Both Hook Point Brewing and Urban Consequence Brewing have closed their doors this year.

In August, Memphis Made Brewing Co. filed for Chapter 11 bankruptcy protection and announced that it was exploring a potential sale, a move that sent shockwaves throughout the beer community.

Memphis craft brewery operators say the inclusion of distillers at this year’s GABF is a way to keep the festival — and the craft beer community — relevant in a period of transition.

“As all alcohol sales are down across the industry, we are making moves to be more cooperative across liquid deviations,” said Blair Perry, co-founder and CEO of Soul & Spirits Brewery, which is the only Bluff City brewery pouring at the 2025 event.

Perry said she understands the thought process of adding as much diversity to the festival to bring in more people, especially as attendance has sharply declined in recent years.

However, Perry’s conflicted about having spirits at such a massive beer festival, a change that, she worries, could lead to greater intoxication than in years past.

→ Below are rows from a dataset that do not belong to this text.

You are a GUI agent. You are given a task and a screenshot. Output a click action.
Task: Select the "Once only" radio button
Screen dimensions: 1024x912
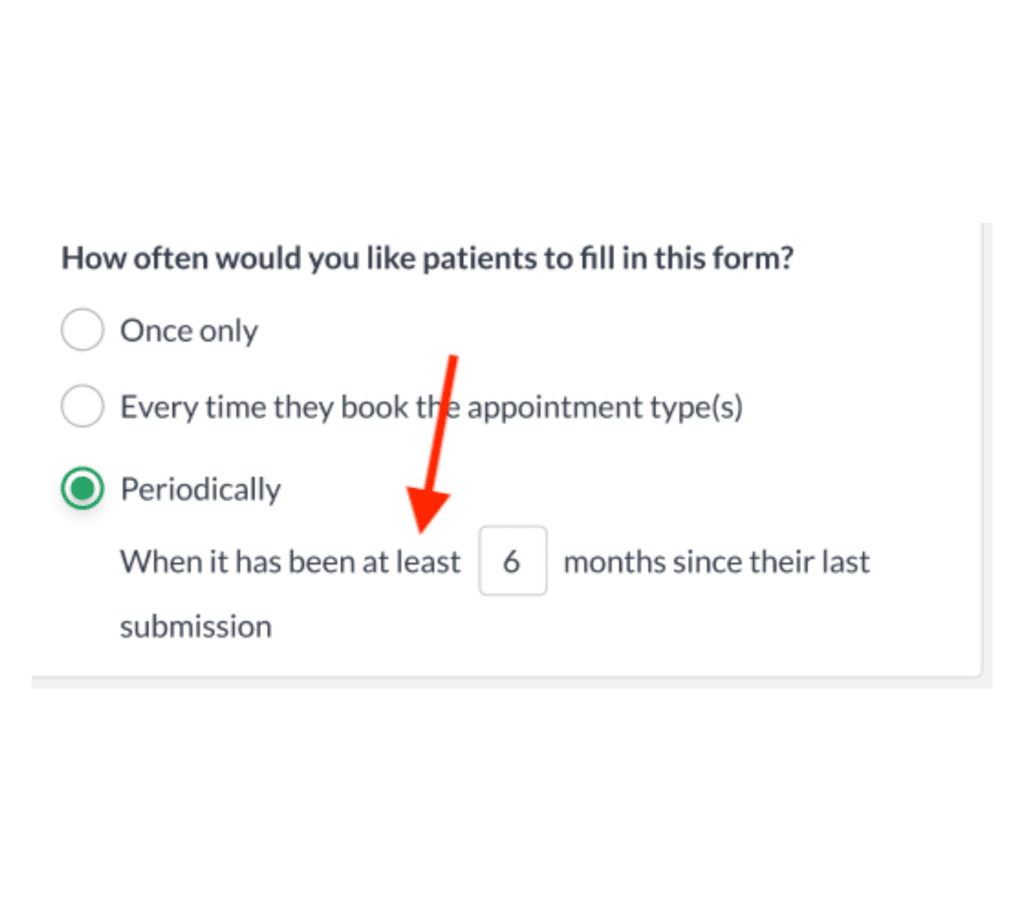82,330
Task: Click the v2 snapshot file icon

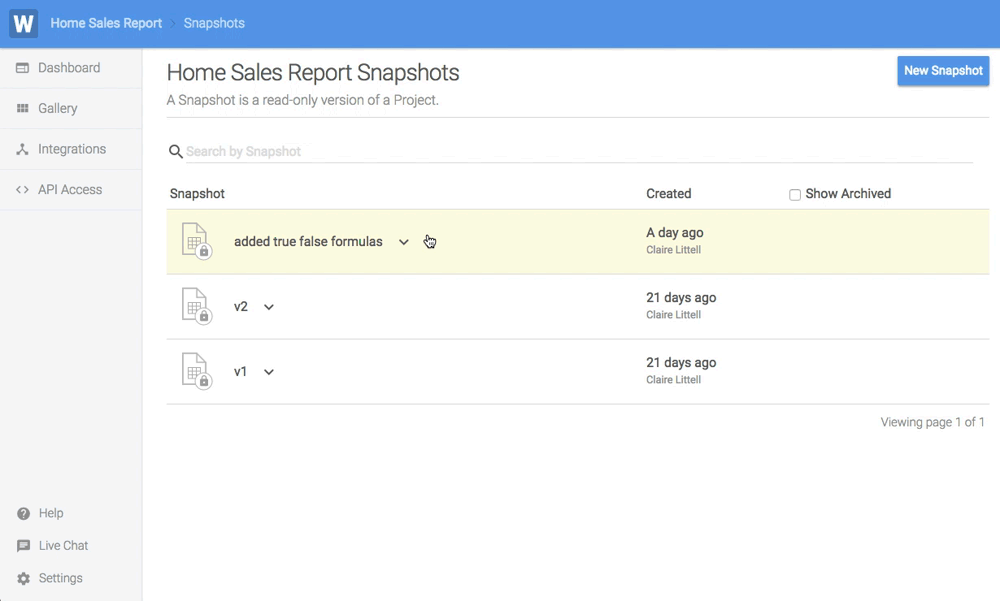Action: 196,306
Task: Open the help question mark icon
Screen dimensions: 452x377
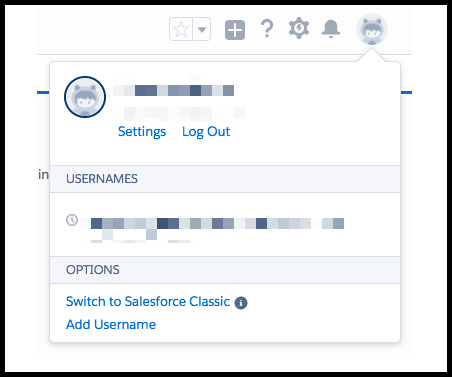Action: coord(267,29)
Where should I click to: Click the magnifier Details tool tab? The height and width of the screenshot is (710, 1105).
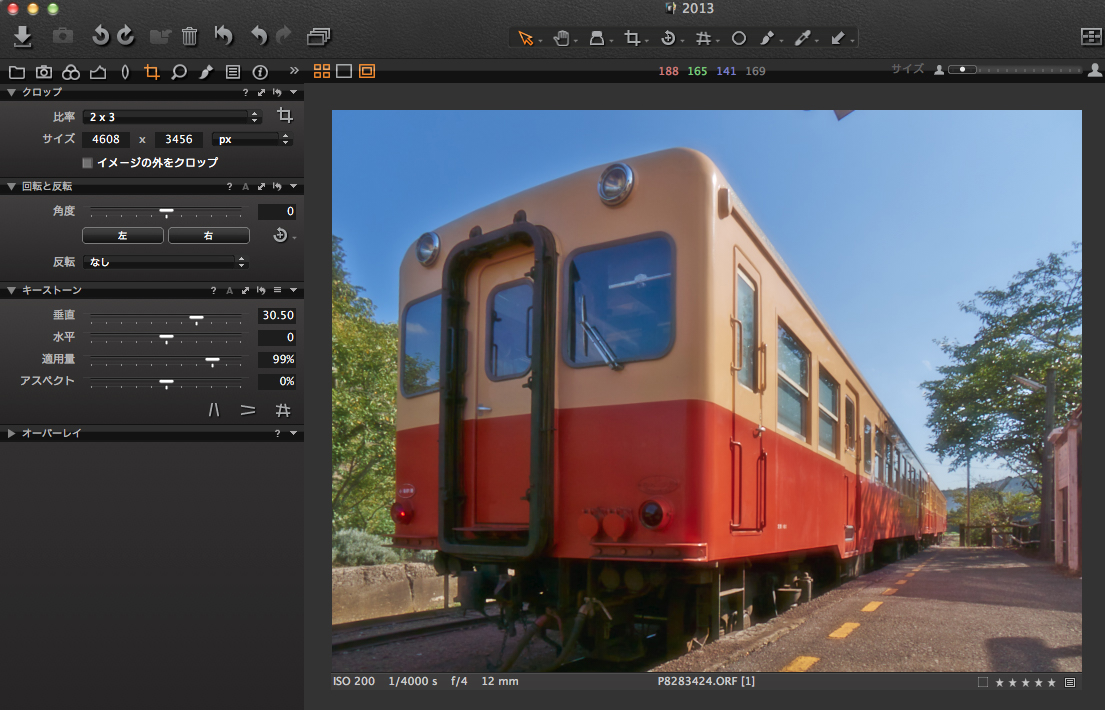pos(179,72)
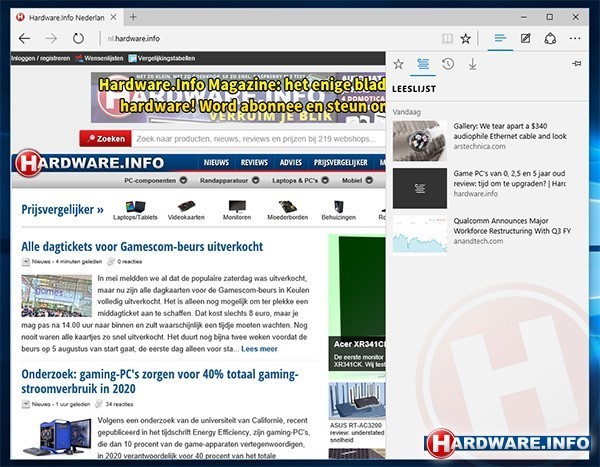Open the Share icon in toolbar
Image resolution: width=600 pixels, height=467 pixels.
coord(550,39)
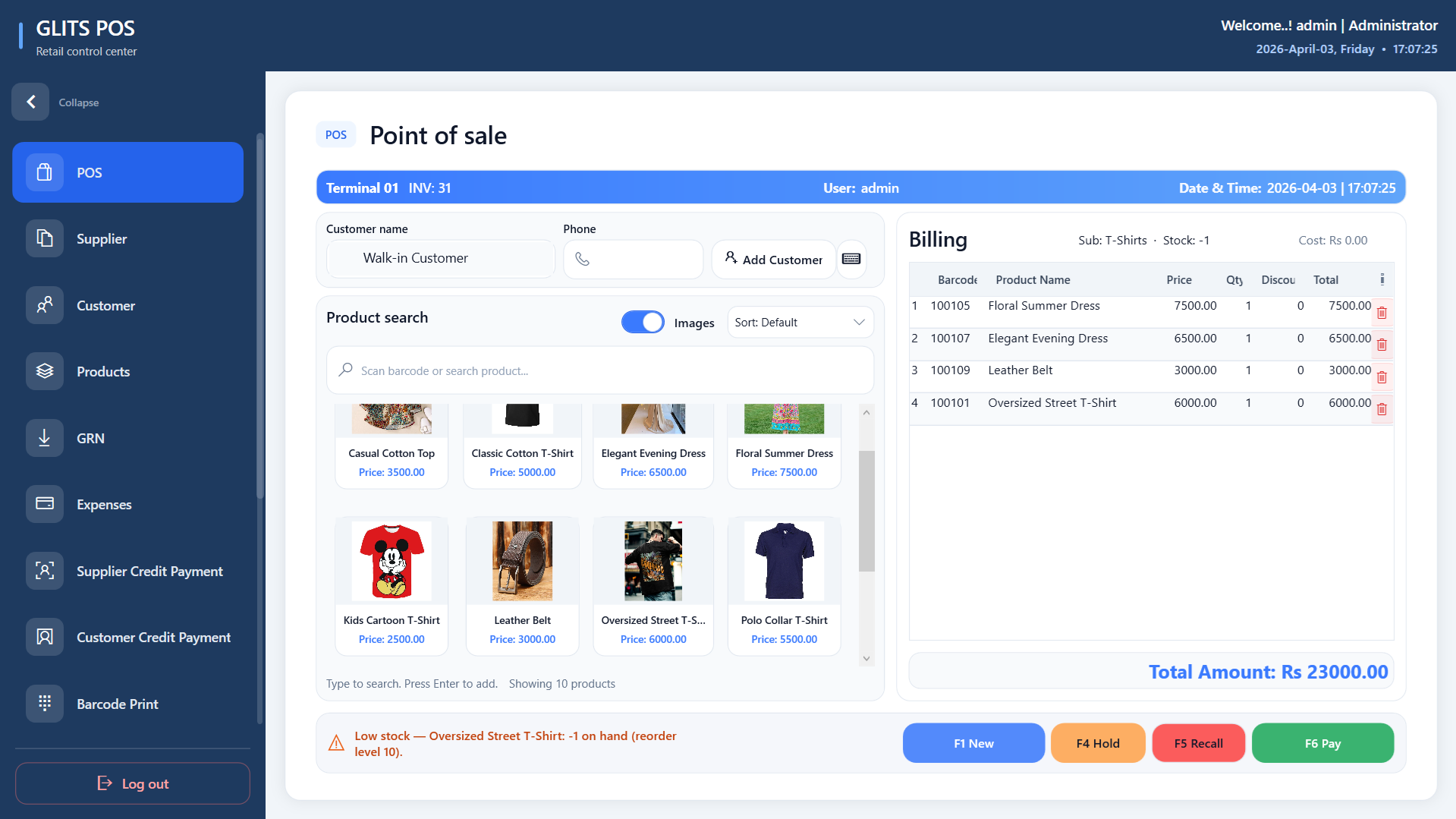
Task: Remove the Leather Belt billing row
Action: pos(1382,377)
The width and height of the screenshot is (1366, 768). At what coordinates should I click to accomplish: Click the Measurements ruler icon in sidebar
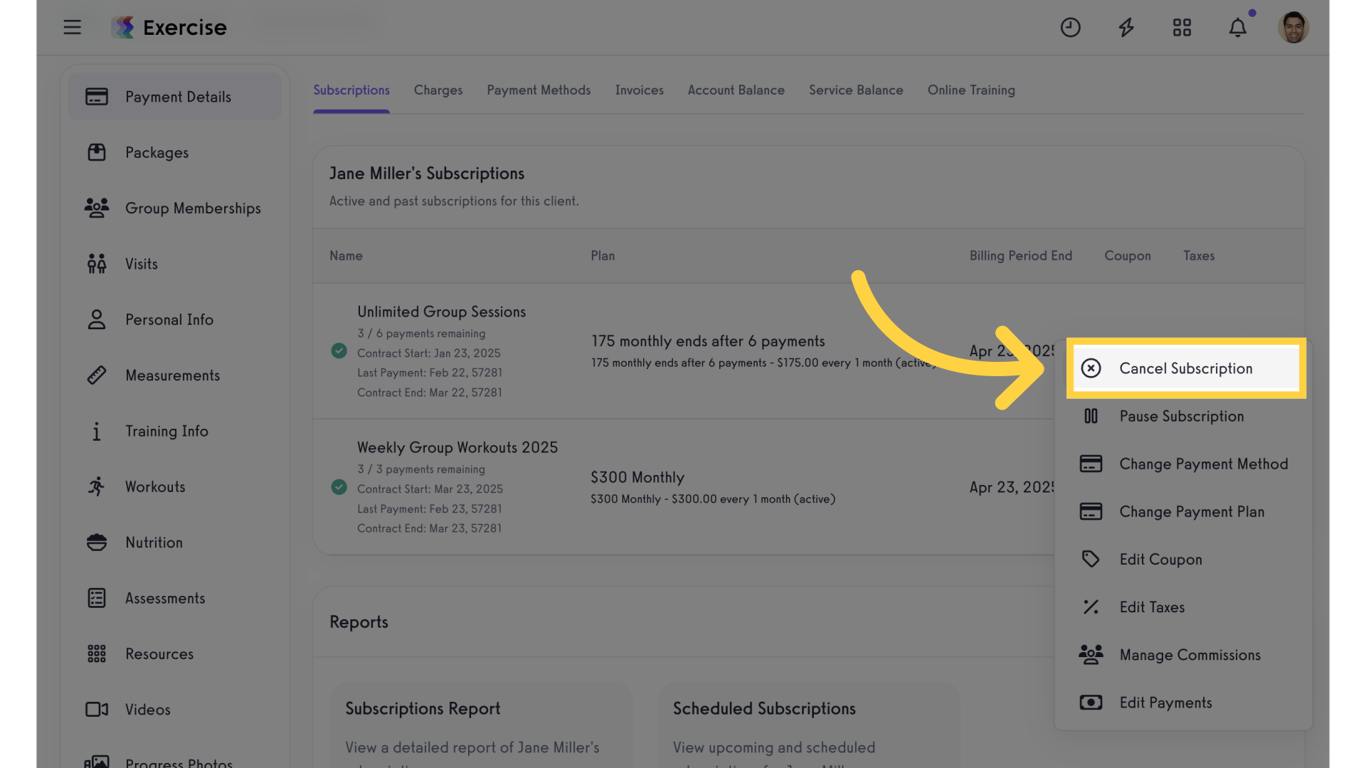coord(96,375)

“I think most people say, ‘the more the merrier,’ but in a time when the beer industry especially is declining — and you come to the biggest beer festival in the world — you would expect to celebrate really only beer,” Perry said.

Soul & Spirits’ Ryan Allen pours a sample on the opening night of GABF.

Davin Bartosch, co-founder of Wiseacre Brewing Co. and a GABF competition judge this week in Denver, said the inclusion of distillers really underscores the Brewers Association’s mindset amid the changing market.

“The BA is very interested in breweries surviving right now,” Bartosch said. “The addition of spirits opens up the festival to the legions of humans that are not interested in beer, but are still interested in drinking.

“It is a sign of the times, for sure.”

Wiseacre launched its own line of canned cocktails, The Set Up, in 2021 — a foray that mirrors the festival’s broadened focus this year.

“We have made our own canned cocktails and we currently sell cocktails and wine in our taprooms, so we certainly understand the need to be inclusive of all drinkers,” Bartosch said. “It definitely doesn’t hurt.”

Balancing tradition and change

Obenchain said the Brewers Association sees GABF as a reflection of both the brewing industry and the drinkers it serves — a place where innovation and heritage intersect.

When festival-goers attend events like GABF, Obenchain said, they expect the same variety they find in taprooms.

“We’re reflecting what the brewers are doing, as well as what the attendees are looking for,” she said.

Still, beer remains at the center of it all.

“I want to be super clear that beer is still the star,” Obenchain said. “It is not the beverage festival. It is the beer festival.”

For all the new flavors and experiences on the festival floor, GABF’s identity continues to evolve — still centered on beer, even as the craft world around it changes.